I hate him with a passion I hadn’t known I possessed is a thing you hear a lot. Otherwise well-regulated folks say this, a little astonished at what the hideous fraud inspires.
Is there a way to brace for day one? The day he’s promised will be bloody — a little bloody, maybe a lot bloody — the day he’s asserted he’ll be a dictator, pardon all the insurrectionists (probably giving them jobs in his administration). It’s also the day he’s promised to begin the massive deportations that were the centerpiece of his campaign.
People VOTED FOR THIS.
Newsflash: his followers do not yet know that they will be paying the tariffs. They do not yet know that the tariffs will cost many of them their jobs. The tariffs will not be funding childcare or making housing more affordable or lowering the cost of goddamn eggs.
In her concession speech, she talked with grace and poise and beauty about how in the darkest night we can see the stars. I got her drift but all I could think about is what an incredible president she would have made. The grief in that.
And stars? I couldn’t even see the comet from where I live. Didn’t catch the seemingly ubiquitous northern lights. But I can put my head down and read, I suppose. Especially if I give up watching the news even a little.
I ask by text if my sons are OK. Mango Mussolini might be shitting on my twilight, but he’s poisoning their middays. My heart breaks for them. The tears on all those young faces listening to Harris, standing in front of Frederick Douglass Hall, listening to her admonitions about not giving up, about continuing the fight. And then my own tears.
The boys want to know if I’m OK. They’ll be fine, they say. They’ll be OK, they say. But mom, are you OK? Maybe they know me better than I think. The younger one advises that I unhook from social media.
Yeah, but nah.
Hunker down means something different when you’re a homeowner than when you’re not. Hunker down means one thing in an affluent, white suburb and maybe means nothing at all in a mixed urban landscape. Hunker where somebody might ask and, with what resources?
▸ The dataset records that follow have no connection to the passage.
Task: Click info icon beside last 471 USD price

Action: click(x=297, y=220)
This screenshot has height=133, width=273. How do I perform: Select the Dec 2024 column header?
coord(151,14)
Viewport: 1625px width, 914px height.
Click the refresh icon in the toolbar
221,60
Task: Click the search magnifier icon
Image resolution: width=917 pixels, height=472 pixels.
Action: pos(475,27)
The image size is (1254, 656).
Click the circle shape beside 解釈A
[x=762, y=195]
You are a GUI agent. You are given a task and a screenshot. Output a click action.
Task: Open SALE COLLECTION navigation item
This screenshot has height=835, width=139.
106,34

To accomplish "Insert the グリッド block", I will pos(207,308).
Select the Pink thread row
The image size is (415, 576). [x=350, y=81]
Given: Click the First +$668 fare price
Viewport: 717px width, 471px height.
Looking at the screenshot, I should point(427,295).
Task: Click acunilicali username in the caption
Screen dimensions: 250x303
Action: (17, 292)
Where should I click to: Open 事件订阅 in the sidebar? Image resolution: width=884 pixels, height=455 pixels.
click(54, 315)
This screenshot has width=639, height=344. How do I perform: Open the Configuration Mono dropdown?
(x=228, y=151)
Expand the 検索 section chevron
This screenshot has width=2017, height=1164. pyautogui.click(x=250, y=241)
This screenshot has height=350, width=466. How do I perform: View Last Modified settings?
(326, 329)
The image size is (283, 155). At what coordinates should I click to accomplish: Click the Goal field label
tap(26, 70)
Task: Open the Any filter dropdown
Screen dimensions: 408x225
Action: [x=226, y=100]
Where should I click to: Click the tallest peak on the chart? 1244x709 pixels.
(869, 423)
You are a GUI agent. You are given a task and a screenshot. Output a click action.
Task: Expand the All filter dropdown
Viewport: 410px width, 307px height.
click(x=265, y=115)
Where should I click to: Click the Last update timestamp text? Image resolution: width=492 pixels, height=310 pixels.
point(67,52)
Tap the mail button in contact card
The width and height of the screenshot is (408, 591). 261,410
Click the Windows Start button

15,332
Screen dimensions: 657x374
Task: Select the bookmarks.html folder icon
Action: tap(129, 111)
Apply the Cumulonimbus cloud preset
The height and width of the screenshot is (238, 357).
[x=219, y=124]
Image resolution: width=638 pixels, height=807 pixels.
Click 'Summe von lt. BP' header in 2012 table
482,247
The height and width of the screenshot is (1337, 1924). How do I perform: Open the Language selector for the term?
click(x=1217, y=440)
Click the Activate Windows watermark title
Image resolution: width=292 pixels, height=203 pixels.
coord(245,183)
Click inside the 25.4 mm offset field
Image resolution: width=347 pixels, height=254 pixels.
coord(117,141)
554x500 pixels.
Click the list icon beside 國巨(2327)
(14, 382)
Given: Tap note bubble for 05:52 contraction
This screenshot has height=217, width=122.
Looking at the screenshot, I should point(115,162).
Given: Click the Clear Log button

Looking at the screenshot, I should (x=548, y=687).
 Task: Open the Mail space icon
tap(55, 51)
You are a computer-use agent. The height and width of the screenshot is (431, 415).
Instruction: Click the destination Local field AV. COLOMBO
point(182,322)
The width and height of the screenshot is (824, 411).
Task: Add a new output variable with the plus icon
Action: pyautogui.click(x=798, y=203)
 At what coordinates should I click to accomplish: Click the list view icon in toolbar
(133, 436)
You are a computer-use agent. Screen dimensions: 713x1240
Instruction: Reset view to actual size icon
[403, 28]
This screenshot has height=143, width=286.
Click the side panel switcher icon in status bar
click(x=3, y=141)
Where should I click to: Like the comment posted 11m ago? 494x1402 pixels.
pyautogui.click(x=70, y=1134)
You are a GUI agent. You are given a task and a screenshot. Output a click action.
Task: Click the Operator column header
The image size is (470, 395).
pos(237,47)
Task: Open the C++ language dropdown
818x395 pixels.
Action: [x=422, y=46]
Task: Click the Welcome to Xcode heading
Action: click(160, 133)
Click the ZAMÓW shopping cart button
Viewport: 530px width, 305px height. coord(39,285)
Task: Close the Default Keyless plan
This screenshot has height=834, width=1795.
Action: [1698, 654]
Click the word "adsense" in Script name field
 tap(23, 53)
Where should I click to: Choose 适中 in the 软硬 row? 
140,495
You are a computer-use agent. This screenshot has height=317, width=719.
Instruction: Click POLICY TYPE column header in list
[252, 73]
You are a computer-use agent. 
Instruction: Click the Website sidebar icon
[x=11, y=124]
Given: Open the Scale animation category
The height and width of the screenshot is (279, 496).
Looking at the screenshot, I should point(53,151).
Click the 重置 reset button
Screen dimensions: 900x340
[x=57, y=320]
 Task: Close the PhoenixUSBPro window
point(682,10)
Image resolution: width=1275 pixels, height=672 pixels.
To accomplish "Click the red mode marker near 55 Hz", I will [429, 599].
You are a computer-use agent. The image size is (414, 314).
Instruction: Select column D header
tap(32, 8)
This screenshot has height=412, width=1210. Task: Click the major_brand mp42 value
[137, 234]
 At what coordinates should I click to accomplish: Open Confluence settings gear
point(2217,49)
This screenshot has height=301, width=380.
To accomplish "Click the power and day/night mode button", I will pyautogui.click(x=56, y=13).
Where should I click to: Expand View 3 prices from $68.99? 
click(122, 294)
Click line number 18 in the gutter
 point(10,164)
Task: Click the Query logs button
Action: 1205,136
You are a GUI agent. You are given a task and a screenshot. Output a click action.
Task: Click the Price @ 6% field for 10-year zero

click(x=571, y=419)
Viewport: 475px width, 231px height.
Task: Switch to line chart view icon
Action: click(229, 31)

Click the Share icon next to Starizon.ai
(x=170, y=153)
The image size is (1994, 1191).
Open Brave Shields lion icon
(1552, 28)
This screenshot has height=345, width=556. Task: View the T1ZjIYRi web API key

How quaint it feels now to recall taking the mic at a Newton City Council meeting — this must have been 2017 — imploring them to send a petition to Congress asking them to explore possible bases for impeachment. Tentative, respectful. But oh no, we were told, it’s just not done.
But it had been done before. I found the reference and cited it (although it hadn’t been about impeachment but about trade embargoes). I quoted someone about a nation being brought to its knees or something. I wish I could remember. Did I mention twilight?
The young one texted he might be sundowning, but you’re not, I guess suggesting I have a mind to protect.
Hunker down. Divorce this or that. Recharge. Fight anew. It will become clear I suppose, as we begin to wade through the splintered wreckage of our republic how and in what manner to fight. But for now, I merely grieve, which, in this Irish-American soul means tending to a slow-burning fury with grievance and lawyerly arguments of harm.
How did I manage to go this long without saying it? Well here it is: Fuck!

Title of this post courtesy of Eileen from writing workshop this morning.